This repository provides a **minimal, publishable reference implementation** for the **Expert Context Pack (ECP) v1.0** specification.

See the spec: `spec/ECP-SPEC.md`.

## Docs

- `docs/PILOT-PLAYBOOK.md` - step-by-step guide to create, validate, run, and publish packs.
- `examples/README.md` - index of included example packs and demo scripts.
- `CONTRIBUTING.md` - contribution guidelines.

It is intended to demonstrate:

- **Persistent expert context** stored inside a Skill directory (backward-compatible with Agent Skills).
- **Incremental refresh** of context artifacts (git-diff where available; filesystem diff fallback).
- **Grounded answers** with **portable citations** (file path + revision + line ranges).
- **Eval-gated maintenance**: refresh runs eval suites and can rollback on failure.

## What this is (and is not)

**This is:**
- A pragmatic baseline runtime and CLI (`ecpctl`) to build, refresh, and query an ECP-enabled skill.
- A keyword + portable vector indexer/retriever suitable for a PoC (vector supports local hashing embeddings and optional caller-provided query vectors).
- A harness to run ECP eval suites.
- An optional MCP-compatible stdio server exposing `expert.*` tools (`ecpctl mcp`).

**This is not:**
- A full agent runtime or IDE integration.
- A production embedding model or vector DB integration (the PoC supports a portable `vector-index-v1` artifact, plus optional caller-provided query vectors for real embeddings).

ECP is aimed at portable, offline, and auditable expert context.
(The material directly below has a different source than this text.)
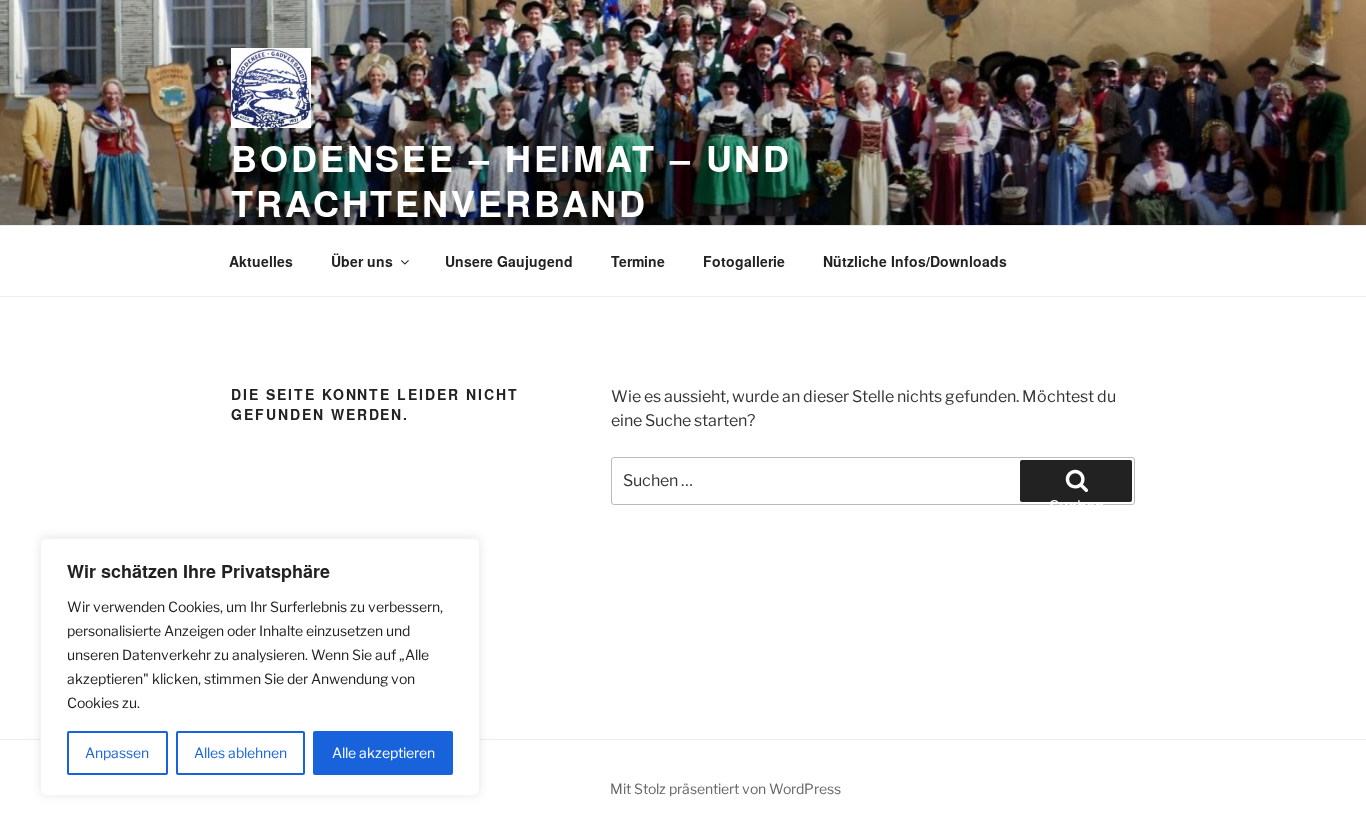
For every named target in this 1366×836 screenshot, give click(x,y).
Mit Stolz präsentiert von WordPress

It complements hosted file-search tools and centralized eval platforms by packaging evidence, provenance, and maintenance controls directly with the skill so packs can be validated and moved across runtimes without vendor lock-in.

## Repository layout

- `spec/` - the ECP spec (v1.0) and JSON Schemas (source of truth for this repo)
- `src/ecp_reference/` - the reference implementation
- `examples/` - example ECP-enabled skills and demo corpora (see `examples/README.md`)

## Installation

Python 3.10+ is recommended.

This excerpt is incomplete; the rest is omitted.